Conspiracy theories abound, many of which involve the federal government acting alone or in conjunction with others. Now I admit I love to read about conspiracy theories. My bookshelves contain plenty of works on this or that theory (the JFK assassination or 9/11, for example) or compilations of them (Everything Is Under Control or The Sixty Greatest Conspiracies of All Time, to name two). Yet I also try to apply a bit of rational skepticism to them. Still, I don’t know that the website Conspiracy Theories and Misinformation is going to succeed its goal of debunking many of these theories.

You see, the website is produced by the U.S. State Department’s Bureau of International Information Programs, as was a “Rumors, Myths and Fabrications” blog that was active from May 2008 until September 11, 2009. (Could that date alone be conspiratorially significant?) But why would anyone take a government at its word when its trying to debunk claims of government conspiracies? And the rationale for the site won’t suggest a different conclusion to those inclined toward these theories. “Conspiracy theories exist in the realm of myth, where imaginations run wild, fears trump facts, and evidence is ignored,” it announces. “As a superpower, the United States is often cast as a villain in these dramas.”

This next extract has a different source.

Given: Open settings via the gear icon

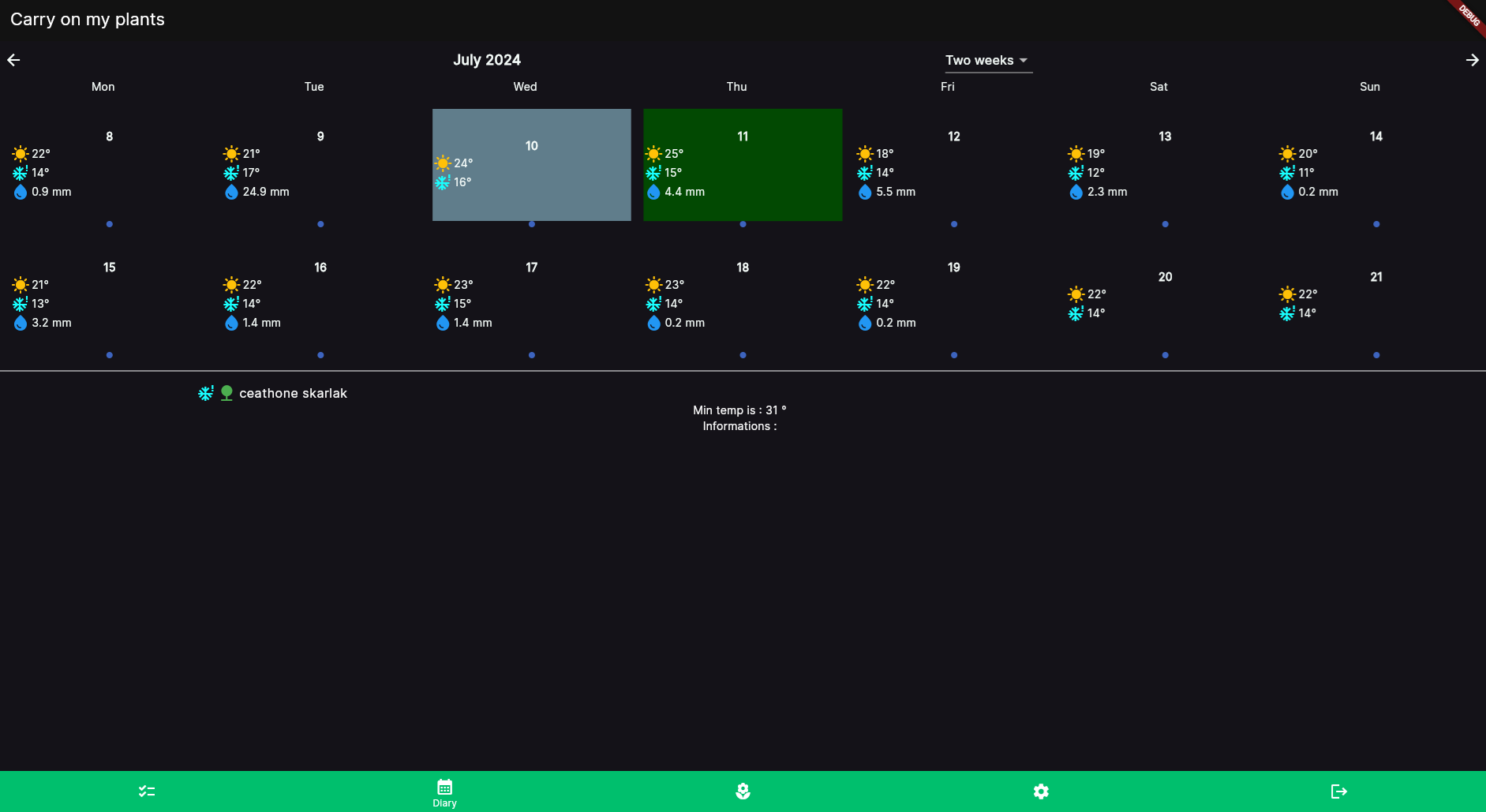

The site lists nine “popular conspiracy theories” with very brief summaries in each area containing links to additional information. The most specific summary by far is 9/11. Not only does it have the longest summary, one of two large links on the site is to debunking911.com, a site whose owner is unknown and who recognizes that alone “is evidence to conspiracy theorists that I’m a ‘government shill’.” (Give the government credit, though, for making the other large link to Snopes.com.) The State Department site also offers a photo gallery of the 9/11 attack on the Pentagon. The other conspiracy theories are more broad: health, military, outer space, economic, “U.S. Domestic,” U.S. and Islam, U.S. and Latin America and, of course, “Others.” The site also has three short videos on conspiracy theories, “Debunking,” “What, Why and How” and “Consequences.”

As it is produced by the State Department, the site certainly would seem aimed at a foreign audience. But are those inclined toward jihadists, for example, likely to believe what the government says about whether it is waging a war on Islam? Likewise, is anyone outside or in the U.S. who wonders if the government was involved in 9/11 going to rely on this site for information?

I think I have it figured out, though. The site is part of a deeper conspiracy. It must be the work of the Bilderberg Group, the Trilateral Commission and their fellow travelers as part of a masterful disinformation campaign to direct attention away from themselves and the shadow government that actually runs the country and the world. And, of course, we all know these groups are themselves only fronts for the evil shape-shifting lizard-people from the 4th dimension that actually control the world.


…the biggest conspiracy has always been the fact that there is no conspiracy. No one’s out to get you. No one even gives a shit whether you live or die. There. You feel better now?